# How much is too much? When it comes to ill treatment



## RancyOza (Nov 24, 2008)

a


----------



## Blanca (Jul 25, 2008)

RancyOza said:


> Smashes or almost smashes things around. Threatens to smash many more, handles me roughly, does not beat me, but pushes me around, smashes my hand to his head or the wall etc. shouting that "why dont you beat me and end me and why dont you finish me if you dont want to live in peace?". I basically run around trying to shout and make sure that he does not really hurt himself. (He did smash a glass on his head once, in a similar fit of rage. )


The minute he starts any of this you need to leave the vicinity. And for awhile. He has anger issues that he needs counseling for. 

What do you do all day? Are you home a lot? do you have friends/family? 

I am in no way saying what he is doing is ok, but it does sound like you need him a lot. that absolutely does not excuse his abuse. what he is doing to you is abuse and you need to leave immediately when he starts. but, I think you need to work on taking care of some of your own emotional needs, and then go to him. i know it seems like your spouse should be the first person you go to, but ive found in my marriage that i go to my higher power first, exercise, then to this forum, then to family/friends, and then to my H. By that time my emotional jar is pretty full. I used to be a lot like you though. I used to need him a lot. and it is exhausting and draining on him.
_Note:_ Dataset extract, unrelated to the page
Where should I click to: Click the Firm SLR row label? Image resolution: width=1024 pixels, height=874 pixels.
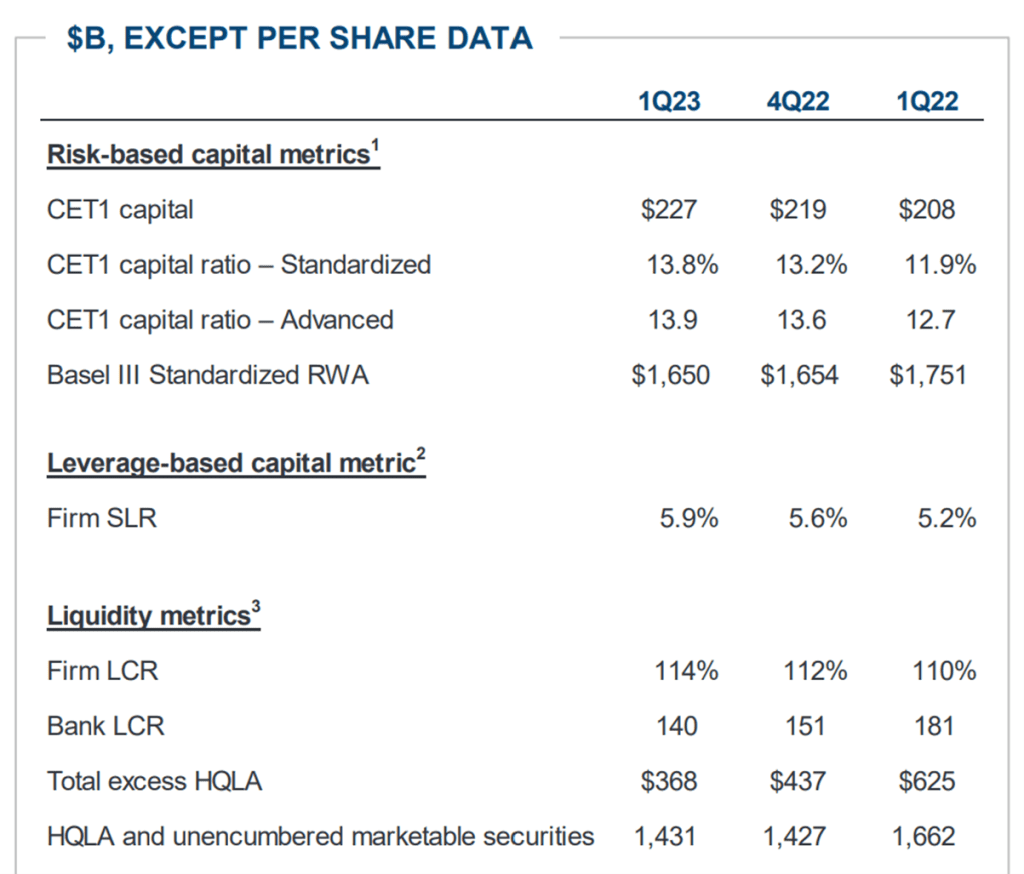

Learn to take care of your own emotional needs many other ways before going to him.


----------



## RancyOza (Nov 24, 2008)

Thanks so much for your quick response. I am gradually understanding now what you just said. Thanks for confirming my thoughts. I have a nice decent job, but recently I started working from home on the same job as my office is in a different city. We lived apart for 6 months due to this job. But are glad to be back together (most of the times). I do have friends, but none whom i can meet in week days. So basically you are right, even though I have friends etc, on a daily basis, I don't see people other than him. And this gets the best of me. Burdening him too much. 

Thanks for the support. Today having no other option, I vaguely googled on marriage stuff and found this forum! And I already have some nice strangers guiding me in the write direction!! 
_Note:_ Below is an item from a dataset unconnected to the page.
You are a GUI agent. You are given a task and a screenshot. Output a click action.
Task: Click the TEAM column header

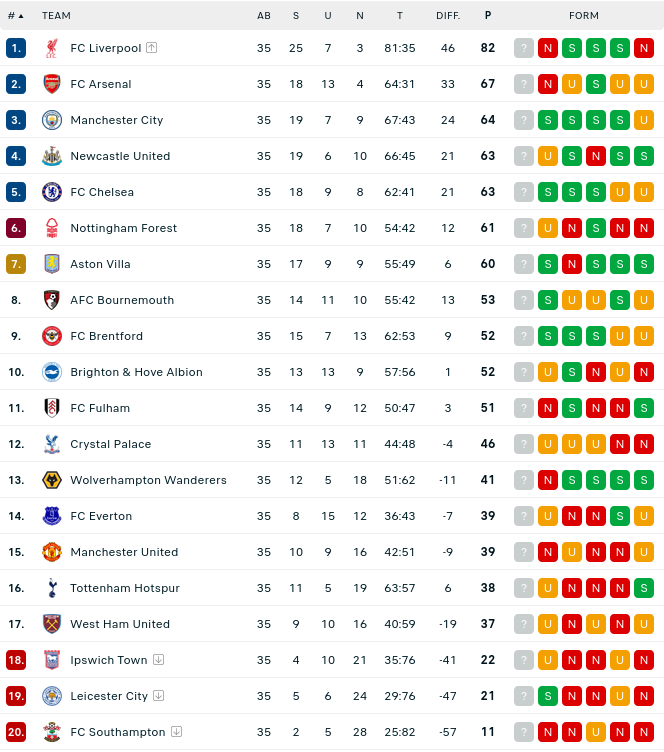pos(56,16)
It is amazing! Thanks so much!


----------



## voivod (Aug 7, 2008)

RancyOza said:


> Me and my husband are overall a happy couple. We've been married for 2 years and it has been mostly good. However once in a while, like once in a month or so. We have a major fight, which is not abnormal. All couples do i guess. But most of the times, I am the one asking for stuff. Asking for more attention, more pampering, more time etc. Practically though, I know he tries his best, works hard and does not do much without me if he can do it with me. But sometimes, my irrational side takes the best of me and I start complaining. May be asking for some kind of feeling from him, that he too should feel bad if he is too busy to spend time with me. Things like this go overboard, when he apologizes and tries to placate me for 15 - 20 mins and then resigns. And may be I have been so frustrated waiting for him, that its not enough for me and I keep pushing, or waiting for more, without moving on....
> 
> The worst part is now. He loses his temper completely. Smashes or almost smashes things around. Threatens to smash many more, handles me roughly, does not beat me, but pushes me around, smashes my hand to his head or the wall etc. shouting that "why dont you beat me and end me and why dont you finish me if you dont want to live in peace?". I basically run around trying to shout and make sure that he does not really hurt himself. (He did smash a glass on his head once, in a similar fit of rage. )
> 
> ...


you discribe a freaking nightmare. the fact that you tolerate it makes me believe that there is a cultural issue going on here. in america, this is 100 percent unacceptable. but i have known several bosnian immigrants who live like this. it's terrible. and you being made to feel like it's your fault is wrong too.


----------



## Blanca (Jul 25, 2008)

I just hope you can remember that when he goes into these tirades it is not your responsibility to make sure he doesnt hurt himself. He's a big boy, all growned up. If he doesnt want to hurt himself then he probably shouldnt be acting so retarded. Remember to take care of your own emotional well-being and please leave when he starts to freak out. 

I had to explain to my husband the other day that when i put up boundaries, and he feels me withdrawal, it is not because i dont love him or b/c i want out of the marriage. its because i want to stay in the marriage that i have to put up boundaries. If you allow your spouse to abuse you by staying around him and trying to protect him, your marriage will fail. its dysfunctional and you will feel trapped and feel your only solution is to leave entirely. but if you leave, let him deal with his issues, take care of yourself so you are in a better place, then your marriage has a chance.


----------